Europe's Mars orbiter has detected water molecules vaporizing from the Red Planet's south pole, scientists announced on January 24, calling it the most direct evidence yet of water in the form of ice on the Martian surface.

The quest for water on Mars -- which could indicate life -- has fascinated scientists for centuries. Mars watchers have long believed that the planet's poles contain frozen water, but previous scientific findings -- including NASA's Mars Odyssey orbiter's evidence of large amounts of ice -- were based more on inferences, European Space Agency scientists said.

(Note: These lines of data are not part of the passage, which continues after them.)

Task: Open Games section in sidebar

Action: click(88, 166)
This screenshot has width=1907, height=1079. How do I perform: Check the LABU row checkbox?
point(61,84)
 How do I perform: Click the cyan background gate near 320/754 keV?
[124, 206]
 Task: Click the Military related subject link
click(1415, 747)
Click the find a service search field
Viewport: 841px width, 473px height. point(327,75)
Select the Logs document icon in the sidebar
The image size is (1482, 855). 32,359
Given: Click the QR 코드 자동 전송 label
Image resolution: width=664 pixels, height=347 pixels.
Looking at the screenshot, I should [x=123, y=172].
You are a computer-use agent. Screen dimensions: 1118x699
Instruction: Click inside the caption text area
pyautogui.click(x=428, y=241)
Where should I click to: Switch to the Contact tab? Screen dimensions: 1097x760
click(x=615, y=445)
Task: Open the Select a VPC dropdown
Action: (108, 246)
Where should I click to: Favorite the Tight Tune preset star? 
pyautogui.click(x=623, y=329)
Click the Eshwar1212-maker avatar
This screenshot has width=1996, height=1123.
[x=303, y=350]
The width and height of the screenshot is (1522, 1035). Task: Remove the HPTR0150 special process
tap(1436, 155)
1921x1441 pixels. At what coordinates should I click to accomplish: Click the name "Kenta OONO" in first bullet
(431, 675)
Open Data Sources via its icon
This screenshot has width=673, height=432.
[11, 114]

While Mars Odyssey has been able to indirectly show the presence of water at the pole using temperature monitors, the European camera has for the first time been able to "literally map the polar cap" using infrared technology that shows where water molecules are present, said scientist Jean-Pierre Bibring.


"You look at the picture, look at the fingerprint, and say this is water ice," said agency scientist Allen Moorehouse. "This is the first time it's been detected on the ground. This is the first direct confirmation."


If Mars once had surface water, it had the potential to support life, although members of the European project have stressed that it remains too early to draw conclusions.


NASA's Mars Odyssey, which has orbited the planet for two years, previously turned up evidence of lots of ice mixed with the soil, as little as 40 centimeters from the surface.


James Garvin, lead scientist for NASA's Mars exploration program, told The Associated Press that Mars Express had offered further confirmation of what scientists have long known: "Mars is a water planet."


"They've seen another way of looking at it," Garvin added.


At a news conference earlier, he said the Express' results were "not unexpected."


"In terms of the impact, that's wonderful results. It's instant science, and I think the science community is going to want some time to think about what that means in the context of what we're learning."


As far back as 1940, scientists using telescopes saw vapors they believed indicated the presence of water. But in the 1960s the first Mars mission revealed the planet to be frozen, dry and covered with craters and deep ravines.


Conflicting and inconclusive information has been coming in ever since.


The latest round of Martian exploration, including Mars Express and NASA's twin rovers, Spirit and Opportunity, are using highly sophisticated instruments to map the mineralogical makeup of the planet's surface and search for evidence of past water activity.


While the infrared camera on Mars Express, called OMEGA, analyses reflections of sunlight to map the surface and determine its mineralogical and atmospheric composition, the rovers are physically on the ground searching for indications that water once flowed on the surface.


After two days of silence, NASA picked up a signal from Spirit on January 24, ending worries that the mission had come to a calamitous end.


In the coming months, European scientists will switch on Mars Express' powerful radar, which is capable of searching below the surface, beyond the range of the infrared camera. The radar will be probing for carbonates -- contained in limestone -- that would help prove whether water once flowed.


Information from all the instruments, as well as high-resolution images captured by another camera on the orbiter that has already sent back detailed pictures of Mars, will be pooled to provide a more complete overall picture.


The data, including Martian atmospheric weather patterns, will be crucial for planning future Martian missions, including the possibility of landing a human on the planet, said Michael McKay, European flight operations director.


The European Space Agency's Mars Express orbiter is part of Europe's first mission to Mars. Mars Express hit orbit on Christmas Day and began transmitting its first data from the planet this month.


However, no signal has yet been picked up from its surface probe, the British-made Beagle II.